Could you write out all the records once more, exactly?

[DATA FOR REVIEW Boundary: Start]

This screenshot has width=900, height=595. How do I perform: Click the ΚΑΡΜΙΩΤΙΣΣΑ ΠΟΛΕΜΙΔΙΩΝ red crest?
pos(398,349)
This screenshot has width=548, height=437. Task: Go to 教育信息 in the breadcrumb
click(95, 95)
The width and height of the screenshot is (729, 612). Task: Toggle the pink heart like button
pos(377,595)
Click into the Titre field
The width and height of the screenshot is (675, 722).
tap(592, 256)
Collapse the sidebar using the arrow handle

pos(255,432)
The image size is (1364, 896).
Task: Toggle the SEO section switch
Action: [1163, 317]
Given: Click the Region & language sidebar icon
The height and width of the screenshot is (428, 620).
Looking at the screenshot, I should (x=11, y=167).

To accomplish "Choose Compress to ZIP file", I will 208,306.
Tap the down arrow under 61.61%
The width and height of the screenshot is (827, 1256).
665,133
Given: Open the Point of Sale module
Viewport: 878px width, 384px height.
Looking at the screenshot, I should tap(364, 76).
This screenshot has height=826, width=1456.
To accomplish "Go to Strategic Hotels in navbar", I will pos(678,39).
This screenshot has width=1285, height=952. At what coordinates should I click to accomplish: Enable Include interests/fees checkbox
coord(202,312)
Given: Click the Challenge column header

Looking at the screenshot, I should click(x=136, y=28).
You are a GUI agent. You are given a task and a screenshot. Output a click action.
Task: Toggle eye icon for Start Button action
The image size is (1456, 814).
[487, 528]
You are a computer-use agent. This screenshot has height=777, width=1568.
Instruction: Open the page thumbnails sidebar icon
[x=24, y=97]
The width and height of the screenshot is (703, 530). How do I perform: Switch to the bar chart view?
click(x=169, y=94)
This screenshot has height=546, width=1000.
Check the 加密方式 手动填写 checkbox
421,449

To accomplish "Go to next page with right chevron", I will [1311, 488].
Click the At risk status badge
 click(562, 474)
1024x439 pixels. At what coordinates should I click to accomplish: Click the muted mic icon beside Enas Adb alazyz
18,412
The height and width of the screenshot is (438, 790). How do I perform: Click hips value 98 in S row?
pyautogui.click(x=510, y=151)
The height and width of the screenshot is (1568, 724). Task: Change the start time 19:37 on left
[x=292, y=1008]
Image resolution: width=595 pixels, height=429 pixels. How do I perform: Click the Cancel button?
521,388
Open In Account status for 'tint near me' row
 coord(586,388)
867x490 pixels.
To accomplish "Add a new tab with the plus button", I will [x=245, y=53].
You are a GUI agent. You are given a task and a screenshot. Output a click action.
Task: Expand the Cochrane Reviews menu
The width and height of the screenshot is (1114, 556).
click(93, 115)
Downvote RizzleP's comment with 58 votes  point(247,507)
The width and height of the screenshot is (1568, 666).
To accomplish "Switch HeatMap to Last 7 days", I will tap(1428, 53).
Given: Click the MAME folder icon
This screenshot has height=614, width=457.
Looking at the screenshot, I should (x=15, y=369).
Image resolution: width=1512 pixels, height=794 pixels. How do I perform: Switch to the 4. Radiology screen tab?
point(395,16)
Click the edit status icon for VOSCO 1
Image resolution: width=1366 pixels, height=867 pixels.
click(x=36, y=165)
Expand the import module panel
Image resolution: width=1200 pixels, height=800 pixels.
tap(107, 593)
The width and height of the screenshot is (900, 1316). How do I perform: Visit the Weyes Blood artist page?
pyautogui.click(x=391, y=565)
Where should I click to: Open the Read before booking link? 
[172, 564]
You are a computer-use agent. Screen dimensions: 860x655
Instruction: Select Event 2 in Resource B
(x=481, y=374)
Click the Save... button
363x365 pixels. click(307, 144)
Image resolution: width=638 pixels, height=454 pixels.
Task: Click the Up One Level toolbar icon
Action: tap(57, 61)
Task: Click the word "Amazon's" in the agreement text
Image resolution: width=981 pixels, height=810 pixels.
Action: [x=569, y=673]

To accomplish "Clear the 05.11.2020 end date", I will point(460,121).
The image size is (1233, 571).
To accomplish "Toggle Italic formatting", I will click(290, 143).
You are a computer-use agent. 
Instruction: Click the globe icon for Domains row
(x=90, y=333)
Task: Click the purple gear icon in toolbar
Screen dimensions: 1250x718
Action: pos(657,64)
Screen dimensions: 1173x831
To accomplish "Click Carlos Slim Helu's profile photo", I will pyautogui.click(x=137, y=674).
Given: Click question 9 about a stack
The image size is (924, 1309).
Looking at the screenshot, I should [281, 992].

[DATA FOR REVIEW Boundary: End]

EXPECTED ANSWER:
This screenshot has width=900, height=595. How do I perform: Click the ΚΑΡΜΙΩΤΙΣΣΑ ΠΟΛΕΜΙΔΙΩΝ red crest?
pos(398,349)
This screenshot has width=548, height=437. Task: Go to 教育信息 in the breadcrumb
click(95, 95)
The width and height of the screenshot is (729, 612). Task: Toggle the pink heart like button
pos(377,595)
Click into the Titre field
The width and height of the screenshot is (675, 722).
tap(592, 256)
Collapse the sidebar using the arrow handle

pos(255,432)
The image size is (1364, 896).
Task: Toggle the SEO section switch
Action: [1163, 317]
Given: Click the Region & language sidebar icon
The height and width of the screenshot is (428, 620).
Looking at the screenshot, I should (x=11, y=167).

To accomplish "Choose Compress to ZIP file", I will 208,306.
Tap the down arrow under 61.61%
The width and height of the screenshot is (827, 1256).
665,133
Given: Open the Point of Sale module
Viewport: 878px width, 384px height.
Looking at the screenshot, I should tap(364, 76).
This screenshot has height=826, width=1456.
To accomplish "Go to Strategic Hotels in navbar", I will pos(678,39).
This screenshot has width=1285, height=952. At what coordinates should I click to accomplish: Enable Include interests/fees checkbox
coord(202,312)
Given: Click the Challenge column header

Looking at the screenshot, I should click(x=136, y=28).
You are a GUI agent. You are given a task and a screenshot. Output a click action.
Task: Toggle eye icon for Start Button action
The image size is (1456, 814).
[487, 528]
You are a computer-use agent. This screenshot has height=777, width=1568.
Instruction: Open the page thumbnails sidebar icon
[x=24, y=97]
The width and height of the screenshot is (703, 530). How do I perform: Switch to the bar chart view?
click(x=169, y=94)
This screenshot has height=546, width=1000.
Check the 加密方式 手动填写 checkbox
421,449

To accomplish "Go to next page with right chevron", I will [1311, 488].
Click the At risk status badge
 click(562, 474)
1024x439 pixels. At what coordinates should I click to accomplish: Click the muted mic icon beside Enas Adb alazyz
18,412
The height and width of the screenshot is (438, 790). How do I perform: Click hips value 98 in S row?
pyautogui.click(x=510, y=151)
The height and width of the screenshot is (1568, 724). Task: Change the start time 19:37 on left
[x=292, y=1008]
Image resolution: width=595 pixels, height=429 pixels. How do I perform: Click the Cancel button?
521,388
Open In Account status for 'tint near me' row
 coord(586,388)
867x490 pixels.
To accomplish "Add a new tab with the plus button", I will [x=245, y=53].
You are a GUI agent. You are given a task and a screenshot. Output a click action.
Task: Expand the Cochrane Reviews menu
The width and height of the screenshot is (1114, 556).
click(93, 115)
Downvote RizzleP's comment with 58 votes  point(247,507)
The width and height of the screenshot is (1568, 666).
To accomplish "Switch HeatMap to Last 7 days", I will tap(1428, 53).
Given: Click the MAME folder icon
This screenshot has height=614, width=457.
Looking at the screenshot, I should (x=15, y=369).
Image resolution: width=1512 pixels, height=794 pixels. How do I perform: Switch to the 4. Radiology screen tab?
point(395,16)
Click the edit status icon for VOSCO 1
Image resolution: width=1366 pixels, height=867 pixels.
click(x=36, y=165)
Expand the import module panel
Image resolution: width=1200 pixels, height=800 pixels.
tap(107, 593)
The width and height of the screenshot is (900, 1316). How do I perform: Visit the Weyes Blood artist page?
pyautogui.click(x=391, y=565)
Where should I click to: Open the Read before booking link? 
[172, 564]
You are a computer-use agent. Screen dimensions: 860x655
Instruction: Select Event 2 in Resource B
(x=481, y=374)
Click the Save... button
363x365 pixels. click(307, 144)
Image resolution: width=638 pixels, height=454 pixels.
Task: Click the Up One Level toolbar icon
Action: tap(57, 61)
Task: Click the word "Amazon's" in the agreement text
Image resolution: width=981 pixels, height=810 pixels.
Action: [x=569, y=673]

To accomplish "Clear the 05.11.2020 end date", I will point(460,121).
The image size is (1233, 571).
To accomplish "Toggle Italic formatting", I will click(290, 143).
You are a computer-use agent. 
Instruction: Click the globe icon for Domains row
(x=90, y=333)
Task: Click the purple gear icon in toolbar
Screen dimensions: 1250x718
Action: pos(657,64)
Screen dimensions: 1173x831
To accomplish "Click Carlos Slim Helu's profile photo", I will pyautogui.click(x=137, y=674).
Given: Click question 9 about a stack
The image size is (924, 1309).
Looking at the screenshot, I should [281, 992].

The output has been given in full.